▸ **Dataset records**
BEGIN

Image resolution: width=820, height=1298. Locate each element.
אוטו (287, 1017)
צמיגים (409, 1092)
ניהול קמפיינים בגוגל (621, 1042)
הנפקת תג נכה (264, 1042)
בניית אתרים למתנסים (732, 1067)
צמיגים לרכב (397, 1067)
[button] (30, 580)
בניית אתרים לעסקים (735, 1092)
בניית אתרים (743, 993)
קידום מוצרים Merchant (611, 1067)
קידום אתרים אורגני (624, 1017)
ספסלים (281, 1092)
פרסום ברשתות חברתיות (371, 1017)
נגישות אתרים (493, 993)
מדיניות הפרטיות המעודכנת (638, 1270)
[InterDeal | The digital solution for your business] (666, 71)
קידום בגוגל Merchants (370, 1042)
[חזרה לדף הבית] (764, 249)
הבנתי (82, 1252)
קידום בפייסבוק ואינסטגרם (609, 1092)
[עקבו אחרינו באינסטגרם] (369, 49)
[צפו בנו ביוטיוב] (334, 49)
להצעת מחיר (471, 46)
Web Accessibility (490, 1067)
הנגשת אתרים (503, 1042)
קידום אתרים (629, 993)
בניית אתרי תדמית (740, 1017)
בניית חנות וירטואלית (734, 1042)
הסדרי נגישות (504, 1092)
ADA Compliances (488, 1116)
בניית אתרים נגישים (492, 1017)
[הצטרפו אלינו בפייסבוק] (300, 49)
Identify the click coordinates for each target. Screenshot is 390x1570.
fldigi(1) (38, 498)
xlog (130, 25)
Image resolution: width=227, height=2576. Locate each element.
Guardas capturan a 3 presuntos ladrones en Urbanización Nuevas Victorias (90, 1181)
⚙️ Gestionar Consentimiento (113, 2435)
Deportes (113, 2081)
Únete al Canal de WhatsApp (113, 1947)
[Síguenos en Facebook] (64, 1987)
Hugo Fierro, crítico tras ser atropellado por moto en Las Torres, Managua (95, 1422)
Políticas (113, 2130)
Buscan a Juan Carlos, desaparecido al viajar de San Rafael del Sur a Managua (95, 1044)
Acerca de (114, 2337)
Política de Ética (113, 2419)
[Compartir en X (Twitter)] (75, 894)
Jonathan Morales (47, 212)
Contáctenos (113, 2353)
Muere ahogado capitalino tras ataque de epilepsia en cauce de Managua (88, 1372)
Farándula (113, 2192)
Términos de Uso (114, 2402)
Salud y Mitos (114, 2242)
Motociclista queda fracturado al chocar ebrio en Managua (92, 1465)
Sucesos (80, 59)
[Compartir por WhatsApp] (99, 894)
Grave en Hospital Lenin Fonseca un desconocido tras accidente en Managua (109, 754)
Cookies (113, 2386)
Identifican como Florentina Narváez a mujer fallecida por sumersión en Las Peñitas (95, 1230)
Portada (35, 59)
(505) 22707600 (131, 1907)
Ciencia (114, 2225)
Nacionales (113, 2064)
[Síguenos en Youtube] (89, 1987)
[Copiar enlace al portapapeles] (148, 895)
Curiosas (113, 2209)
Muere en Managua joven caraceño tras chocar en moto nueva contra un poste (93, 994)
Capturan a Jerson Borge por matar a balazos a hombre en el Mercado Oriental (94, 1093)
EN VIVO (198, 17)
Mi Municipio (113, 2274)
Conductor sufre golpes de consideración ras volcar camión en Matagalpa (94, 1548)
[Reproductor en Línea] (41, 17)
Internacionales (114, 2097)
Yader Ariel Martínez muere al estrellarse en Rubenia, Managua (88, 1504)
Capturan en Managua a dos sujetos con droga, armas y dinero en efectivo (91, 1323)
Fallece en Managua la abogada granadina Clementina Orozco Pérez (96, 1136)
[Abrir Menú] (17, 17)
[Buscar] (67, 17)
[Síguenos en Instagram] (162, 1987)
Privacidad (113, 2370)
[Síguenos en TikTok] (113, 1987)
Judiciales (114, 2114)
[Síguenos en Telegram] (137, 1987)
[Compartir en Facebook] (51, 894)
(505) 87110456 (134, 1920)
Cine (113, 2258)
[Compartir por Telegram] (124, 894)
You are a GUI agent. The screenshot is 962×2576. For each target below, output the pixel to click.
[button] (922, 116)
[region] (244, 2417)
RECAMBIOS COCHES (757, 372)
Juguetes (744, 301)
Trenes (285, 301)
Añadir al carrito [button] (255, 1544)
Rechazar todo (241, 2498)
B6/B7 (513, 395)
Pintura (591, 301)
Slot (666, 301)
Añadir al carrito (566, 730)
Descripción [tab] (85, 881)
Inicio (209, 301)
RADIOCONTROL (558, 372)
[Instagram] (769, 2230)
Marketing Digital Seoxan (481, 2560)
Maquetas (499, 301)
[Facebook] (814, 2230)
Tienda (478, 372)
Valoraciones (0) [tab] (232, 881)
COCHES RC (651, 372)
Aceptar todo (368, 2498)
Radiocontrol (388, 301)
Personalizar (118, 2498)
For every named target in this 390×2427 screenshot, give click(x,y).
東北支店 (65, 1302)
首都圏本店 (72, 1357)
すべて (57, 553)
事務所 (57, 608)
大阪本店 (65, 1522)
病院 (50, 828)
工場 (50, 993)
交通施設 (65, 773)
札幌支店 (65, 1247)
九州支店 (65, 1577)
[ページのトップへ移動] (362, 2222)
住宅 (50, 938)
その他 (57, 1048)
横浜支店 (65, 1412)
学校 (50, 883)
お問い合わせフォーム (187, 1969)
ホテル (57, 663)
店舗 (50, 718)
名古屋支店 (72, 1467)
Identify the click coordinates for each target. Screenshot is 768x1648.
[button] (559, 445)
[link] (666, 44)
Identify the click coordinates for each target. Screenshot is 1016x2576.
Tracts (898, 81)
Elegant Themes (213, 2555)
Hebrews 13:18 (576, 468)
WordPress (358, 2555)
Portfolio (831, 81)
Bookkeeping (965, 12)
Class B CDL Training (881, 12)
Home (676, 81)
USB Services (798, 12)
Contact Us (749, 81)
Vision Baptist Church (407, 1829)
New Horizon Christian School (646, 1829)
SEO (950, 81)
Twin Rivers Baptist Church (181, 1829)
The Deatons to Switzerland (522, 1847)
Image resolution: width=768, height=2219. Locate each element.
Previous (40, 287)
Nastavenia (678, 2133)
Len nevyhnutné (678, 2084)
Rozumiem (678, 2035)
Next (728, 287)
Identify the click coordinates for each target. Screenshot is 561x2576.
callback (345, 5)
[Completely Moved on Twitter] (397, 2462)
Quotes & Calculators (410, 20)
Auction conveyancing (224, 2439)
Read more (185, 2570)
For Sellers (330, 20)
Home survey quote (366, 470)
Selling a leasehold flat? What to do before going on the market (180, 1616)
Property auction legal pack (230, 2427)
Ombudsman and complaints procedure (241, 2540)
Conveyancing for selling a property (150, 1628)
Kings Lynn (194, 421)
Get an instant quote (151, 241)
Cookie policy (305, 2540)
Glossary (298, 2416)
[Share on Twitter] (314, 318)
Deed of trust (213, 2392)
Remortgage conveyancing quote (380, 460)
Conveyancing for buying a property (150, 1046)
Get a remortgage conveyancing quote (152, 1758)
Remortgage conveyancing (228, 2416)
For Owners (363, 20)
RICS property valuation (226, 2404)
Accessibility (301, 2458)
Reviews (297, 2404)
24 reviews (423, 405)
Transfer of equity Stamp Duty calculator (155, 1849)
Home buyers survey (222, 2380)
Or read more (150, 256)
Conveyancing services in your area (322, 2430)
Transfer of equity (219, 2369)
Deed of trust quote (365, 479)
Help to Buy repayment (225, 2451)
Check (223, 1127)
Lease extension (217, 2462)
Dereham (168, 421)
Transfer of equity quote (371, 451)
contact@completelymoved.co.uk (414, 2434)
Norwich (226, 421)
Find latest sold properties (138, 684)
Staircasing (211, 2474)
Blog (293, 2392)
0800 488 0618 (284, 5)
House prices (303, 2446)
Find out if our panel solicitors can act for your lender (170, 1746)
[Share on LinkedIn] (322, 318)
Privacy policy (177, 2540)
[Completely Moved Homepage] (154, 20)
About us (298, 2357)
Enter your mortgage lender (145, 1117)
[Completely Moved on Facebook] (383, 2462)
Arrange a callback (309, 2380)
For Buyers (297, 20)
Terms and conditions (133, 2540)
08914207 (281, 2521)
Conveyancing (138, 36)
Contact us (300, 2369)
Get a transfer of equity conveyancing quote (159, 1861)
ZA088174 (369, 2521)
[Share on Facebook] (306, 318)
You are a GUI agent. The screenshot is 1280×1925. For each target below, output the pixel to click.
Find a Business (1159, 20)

END

Could you restate word for word the lines above, from the one that contains "הנגשת אתרים (503, 1042)" through the one that contains "Cookies (113, 2386)", and no others?

▸ **Written response**
הנגשת אתרים (503, 1042)
קידום אתרים (629, 993)
בניית אתרי תדמית (740, 1017)
בניית חנות וירטואלית (734, 1042)
הסדרי נגישות (504, 1092)
ADA Compliances (488, 1116)
בניית אתרים נגישים (492, 1017)
[הצטרפו אלינו בפייסבוק] (300, 49)
Identify the click coordinates for each target. Screenshot is 390x1570.
fldigi(1) (38, 498)
xlog (130, 25)
Image resolution: width=227, height=2576. Locate each element.
Guardas capturan a 3 presuntos ladrones en Urbanización Nuevas Victorias (90, 1181)
⚙️ Gestionar Consentimiento (113, 2435)
Deportes (113, 2081)
Únete al Canal de WhatsApp (113, 1947)
[Síguenos en Facebook] (64, 1987)
Hugo Fierro, crítico tras ser atropellado por moto en Las Torres, Managua (95, 1422)
Políticas (113, 2130)
Buscan a Juan Carlos, desaparecido al viajar de San Rafael del Sur a Managua (95, 1044)
Acerca de (114, 2337)
Política de Ética (113, 2419)
[Compartir en X (Twitter)] (75, 894)
Jonathan Morales (47, 212)
Contáctenos (113, 2353)
Muere ahogado capitalino tras ataque de epilepsia en cauce de Managua (88, 1372)
Farándula (113, 2192)
Términos de Uso (114, 2402)
Salud y Mitos (114, 2242)
Motociclista queda fracturado al chocar ebrio en Managua (92, 1465)
Sucesos (80, 59)
[Compartir por WhatsApp] (99, 894)
Grave en Hospital Lenin Fonseca un desconocido tras accidente en Managua (109, 754)
Cookies (113, 2386)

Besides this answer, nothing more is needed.